Le Kansas est plat. Sur le plan géographique, c'est incontestable. Mais c'est faux sur le plan intellectuel. Le Kansas a six universités publiques, souvent de bon niveau, et cette décision suscite d'ores et déjà une levée de boucliers. Le gouverneur du Kansas, pourtant républicain d'origine rurale, s'est exprimé sur la décision de la Commission d'Education en ces termes : "une solution tragique, terrible, embarrassante, à un problème qui n'existait pas". On s'attend d'alleurs à ce que certaines écoles résistent à cette directive et continuent à enseigner la science mal pensante.
Cet événement ne doit pas obligatoirement évoquer
l'image d'Epinal d'une Amérique profonde abrutie par des prêcheurs
incultes. Aujourd'hui, le créationnisme est devenu un phénomène
urbain et middle-class, et si de telles crétineries ont pignon sur
rue, c'est qu'elles trouvent des, alliés dans l'air du temps. C'est
par exemple le relativisme vulgaire, pour qui "tout se vaut": si la science
n'est qu'une religion parmi d'autres, alors, à tout prendre, autant
laisser les parents et les enseignants décider souverainement quelles
croyances inculquer auxenfants. Au besoin, on convoquera à l'appui
de cette vision l'idée pseudo-démocratique selon laquelle
le peuple a toujours raison sur tout.
D'ailleurs, cette tolérance au "n'importe quoi" va souvent de
pair avec un positivisme bébête pour lequel il n'y a que les
faits qui comptent. Surtout pas de théories ou d'interprétations
générales ! Selon un manuel de biologie adopté en
Alabama sous la pression des créationnistes, "personne n'était
là au moment de l'apparition de la vie sur terre, donc toute affirmation
sur les origines de la vie relève de la théorie, non des
faits" (d'ailleurs, l'école n'est-elle pas là pour enseigner
des faits, si possible utiles, et des compétences, si possibles
monnayables ?). Or c'est là se tromper à la fois sur ce que
sont les faits, les théories et la science moderne.

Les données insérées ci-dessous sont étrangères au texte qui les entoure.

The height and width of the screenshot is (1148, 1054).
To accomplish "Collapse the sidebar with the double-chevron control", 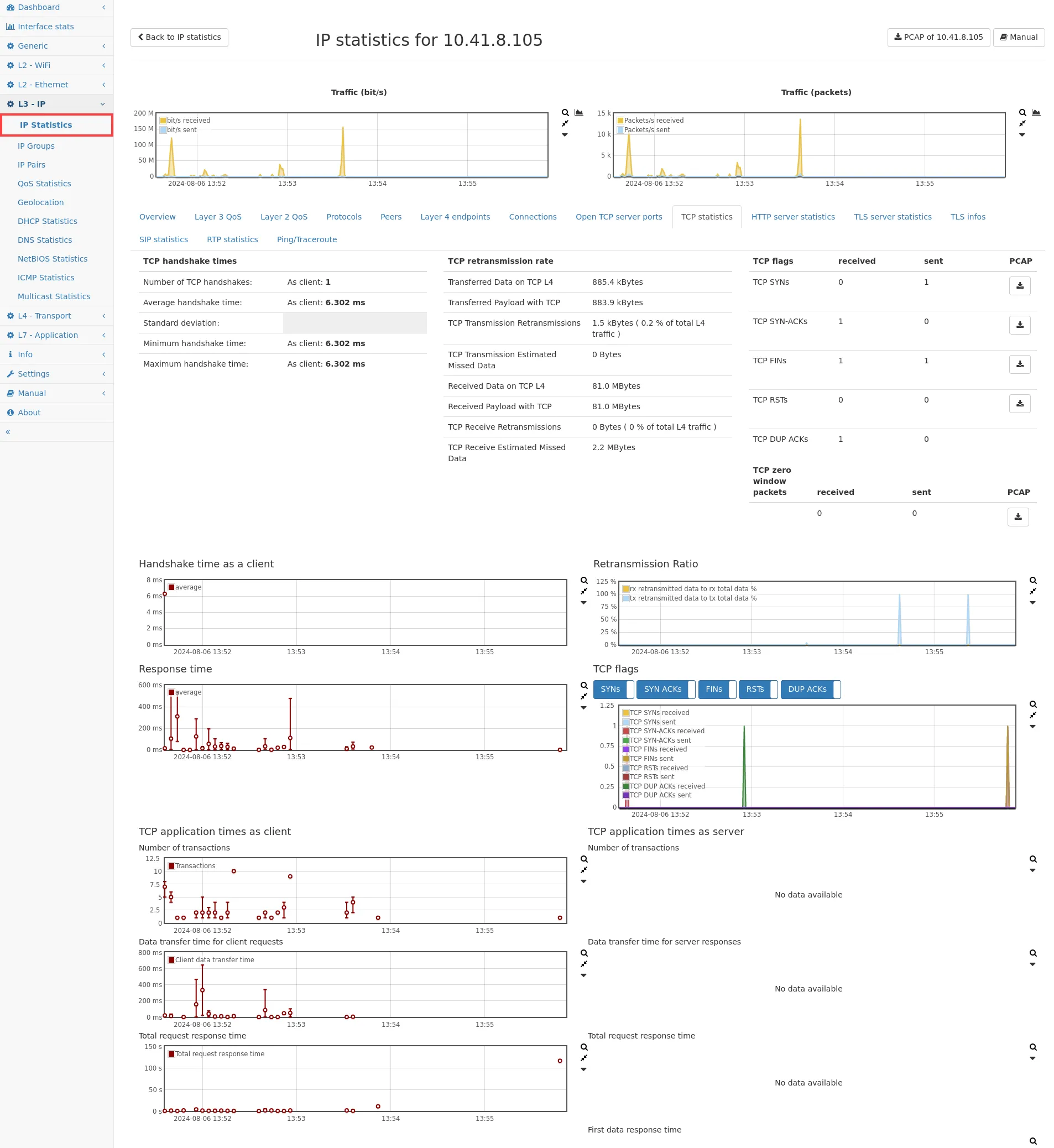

L'évolution est à la fois un fait historique et un cadre conceptuel qui intègre d'innombrables données des sciences de la nature. La démarche scientifique n'est pas une simple accumulation de "faits bruts" et il n'y a pas de science digne de ce nom qui n'élabore et utilise des cadres théoriques généraux. C'est souvent par ce biais que la science se rattache à la culture de notre époque et qu'elle l'interpelle. Mais plutôt que de voir dans la science une composante importante et critique de notre culture, il est évidemment plus confortable de la réduire à une collection de savoirs instrumentaux et technologiques.
Ces préjugés ne sont pas réservés aux cercles religieux sectaires, ni au Middle West américain. Se pourrait-il que cette affaire nous concerne aussi ?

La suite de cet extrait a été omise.